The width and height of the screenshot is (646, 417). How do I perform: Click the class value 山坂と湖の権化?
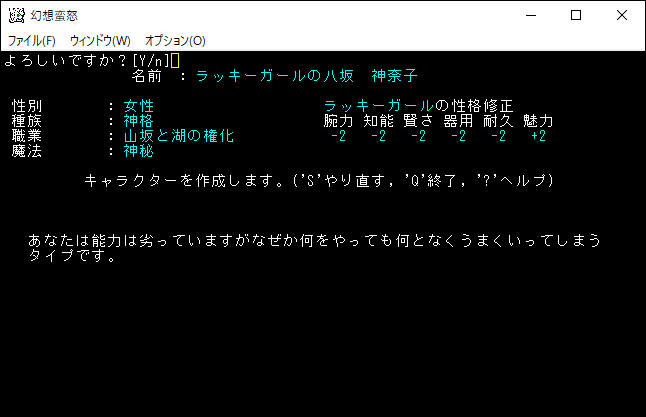pos(178,136)
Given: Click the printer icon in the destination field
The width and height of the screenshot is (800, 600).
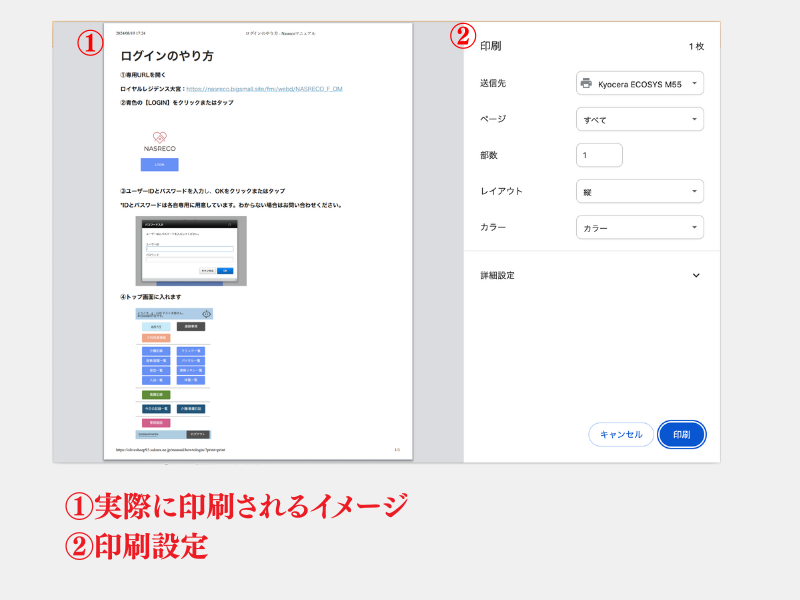Looking at the screenshot, I should tap(586, 83).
· · ·
== WHAT THE TASK REQUIRES ==
Leave the pictures out and copy the rest of the data exactly.

== COMPLETED TASK ==
The width and height of the screenshot is (646, 417). How do I perform: Click the class value 山坂と湖の権化?
pos(178,136)
Given: Click the printer icon in the destination field
The width and height of the screenshot is (800, 600).
Looking at the screenshot, I should tap(586, 83).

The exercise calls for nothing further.